The Teams Behind LAW & ORDER: ORGANIZED CRIME and FBI: MOST WANTED Explain Why They're Supporting the WGA and SAG-AFTRA Strikes: 'It Is a Fight For Our Lives' - Give Me My Remote : Give Me My Remote

The Teams Behind LAW & ORDER: ORGANIZED CRIME and FBI: MOST WANTED Explain Why They’re Supporting the WGA and SAG-AFTRA Strikes: ‘It Is a Fight For Our Lives’

July 21, 2023 by  

Wolf Entertainment reunion strike

Credit: Marisa Roffman/Give Me My Remote

The Wolf Entertainment shows are no stranger to high-stakes, far-reaching crossovers within the FBI, ONE CHICAGO, and LAW & ORDER franchises. But the creative teams behind the dramas—as well Elliot Wolf, representing the upcoming Prime Video series ON CALL—reunited (and united) outside of the Universal lot for an important reason: To show their support for the ongoing WGA and SAG-AFTRA strikes.

“A few of us writers from the Dick Wolf show got together and decided to do a reunion picket,” Christina Piña, who wrote on LAW & ORDER: ORGANIZED CRIME season 3, as well as serving as a WGA captain at the Universal lot, tells Give Me My Remote. “We all know each other, we’re all friends, we all hang out. So that’s why we’re here today.”

The strikes come at a pivotal time in the television industry, with short-order series becoming the norm. And while fans—rightfully—are frustrated by the number of swift cancellations and minuscule episode counts, it’s also posing a larger problem for the writers who are telling the stories.

“You learn how to be a showrunner,” Piña notes of working on the longer-running network shows, which frequently have 20-plus episodes a season and employ their writers for the duration of the season. (Streaming writers’ rooms frequently wrap before a minute of the season has been shot.) “If you think of medieval times, with the stonemasons, they had a very set program of how you rose up to be a master in those programs…a guild is supposed to have an apprentice aspect to it.”

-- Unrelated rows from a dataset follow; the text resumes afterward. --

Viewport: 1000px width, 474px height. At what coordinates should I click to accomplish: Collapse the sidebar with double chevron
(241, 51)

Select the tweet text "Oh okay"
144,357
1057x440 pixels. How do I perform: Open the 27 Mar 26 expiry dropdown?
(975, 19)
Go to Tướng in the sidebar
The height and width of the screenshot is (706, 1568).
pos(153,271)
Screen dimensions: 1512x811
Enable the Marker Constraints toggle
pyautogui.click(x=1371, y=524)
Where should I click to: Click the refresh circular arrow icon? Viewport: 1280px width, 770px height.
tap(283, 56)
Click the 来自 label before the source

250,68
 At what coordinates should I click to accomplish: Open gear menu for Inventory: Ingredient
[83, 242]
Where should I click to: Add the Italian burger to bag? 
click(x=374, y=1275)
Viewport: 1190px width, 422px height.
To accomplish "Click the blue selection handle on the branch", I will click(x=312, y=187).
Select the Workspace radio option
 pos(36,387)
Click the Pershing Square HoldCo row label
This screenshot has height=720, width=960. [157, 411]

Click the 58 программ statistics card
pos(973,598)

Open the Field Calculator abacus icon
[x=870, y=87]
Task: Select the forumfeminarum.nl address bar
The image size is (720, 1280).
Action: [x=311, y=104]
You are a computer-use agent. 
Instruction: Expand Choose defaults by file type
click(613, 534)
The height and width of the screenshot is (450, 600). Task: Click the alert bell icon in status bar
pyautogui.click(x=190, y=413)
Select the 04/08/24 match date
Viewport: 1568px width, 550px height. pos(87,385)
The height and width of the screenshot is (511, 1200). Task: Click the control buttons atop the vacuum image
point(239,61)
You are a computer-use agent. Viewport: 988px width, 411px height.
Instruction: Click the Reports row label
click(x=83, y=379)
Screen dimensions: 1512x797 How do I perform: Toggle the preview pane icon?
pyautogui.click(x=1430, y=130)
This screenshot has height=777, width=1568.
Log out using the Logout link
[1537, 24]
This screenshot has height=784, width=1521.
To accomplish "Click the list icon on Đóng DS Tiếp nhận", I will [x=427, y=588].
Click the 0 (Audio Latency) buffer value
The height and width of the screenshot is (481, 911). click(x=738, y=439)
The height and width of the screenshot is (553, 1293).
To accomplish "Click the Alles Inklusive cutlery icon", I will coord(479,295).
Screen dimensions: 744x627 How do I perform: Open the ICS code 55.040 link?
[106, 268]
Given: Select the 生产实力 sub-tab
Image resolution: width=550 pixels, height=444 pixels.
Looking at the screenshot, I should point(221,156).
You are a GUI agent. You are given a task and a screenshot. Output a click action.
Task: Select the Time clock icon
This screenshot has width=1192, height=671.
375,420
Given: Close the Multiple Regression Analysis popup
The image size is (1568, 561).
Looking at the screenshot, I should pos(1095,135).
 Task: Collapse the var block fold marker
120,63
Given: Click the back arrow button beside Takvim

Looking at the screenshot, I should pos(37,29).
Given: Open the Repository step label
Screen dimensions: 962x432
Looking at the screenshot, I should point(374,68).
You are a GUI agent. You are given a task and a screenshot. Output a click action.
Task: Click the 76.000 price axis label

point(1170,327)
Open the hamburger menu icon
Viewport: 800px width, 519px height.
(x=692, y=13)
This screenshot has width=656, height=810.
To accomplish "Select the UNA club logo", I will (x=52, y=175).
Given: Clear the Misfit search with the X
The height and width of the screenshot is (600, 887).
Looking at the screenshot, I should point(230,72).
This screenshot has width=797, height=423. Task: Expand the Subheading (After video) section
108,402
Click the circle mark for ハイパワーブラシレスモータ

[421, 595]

“You start off as a novice, a staff writer,” she continues. “And then as you go on set, and you’re on your episode, there are prep meetings, tone, costumes, hair, sound, VFX. All kinds of different things, so by the time you get on set for your episode and you’re producing your episode, you actually get to see your hard work manifested into this magic of the episode. It’s beautiful and profound. As you continue this throughout your career, rise within the TV writers’ room hierarchy, you learn how to become a showrunner. [It’s] so that one day, it’s like second nature you know how to produce, how to write. You’re learning how to run your own show.”

“It’s an experience that is dying off,” Jorge Rivera, who serves as the Vice-Chair of the Latinx Writers with Piña, adds. (Rivera also wrote on the Fox drama APB.) “For the longest time, I would say 10-12 years ago, it was peak TV in terms of supporting this kind of apprenticeship and this kind of ecosystem for writers. Enter all the tech companies—Amazon, Netflix, Hulu, Apple—who don’t operate like that at all. [Network TV] was ad-revenue based…And that paid for all of the production. There was an abundance of revenue from those ads, which allowed you to do 22 episodes a year and keep going, and therefore have this big ecosystem to support that apprenticeship.”

“Streamers come in, and their whole thing is completely subscription based,” he continues. “And so budgets have shrunk, orders have shrunk, and therefore that opportunity has shrunk. And instead of being hired as a writers’ room assistant and going up the ladder, these opportunities are shrinking. They’re combining a lot of these lower-level entry jobs— like script coordinator and writers’ PA and writers’ assistant became one job. So all these opportunities are shrinking…shows are getting canceled after one or two seasons. So all of this disruption that is supposed to be innovative has just left the industry in tatters.”

For FBI: MOST WANTED showrunner David Hudgins, this marks his second strike. The first time, in 2007, he was a co-producer on FRIDAY NIGHT LIGHTS. Now, “it’s really interesting to be going through this…where I’m a showrunner and I’ve been doing this 17 years longer,” he explains in the video below. “The issues to me are incredibly important.”

Hudgins acknowledges that some of the bigger issues impacting writers are in the streaming world, “but I’m here for basically the younger writers—the people down below,” he says. “Because we got to give them the chance to make a living…it’s not fair. And I think about what they’re dealing with now versus what I was dealing with back then. And something needs to change. And I think now is the time…we’ve got all these people out here, and nobody has relented.”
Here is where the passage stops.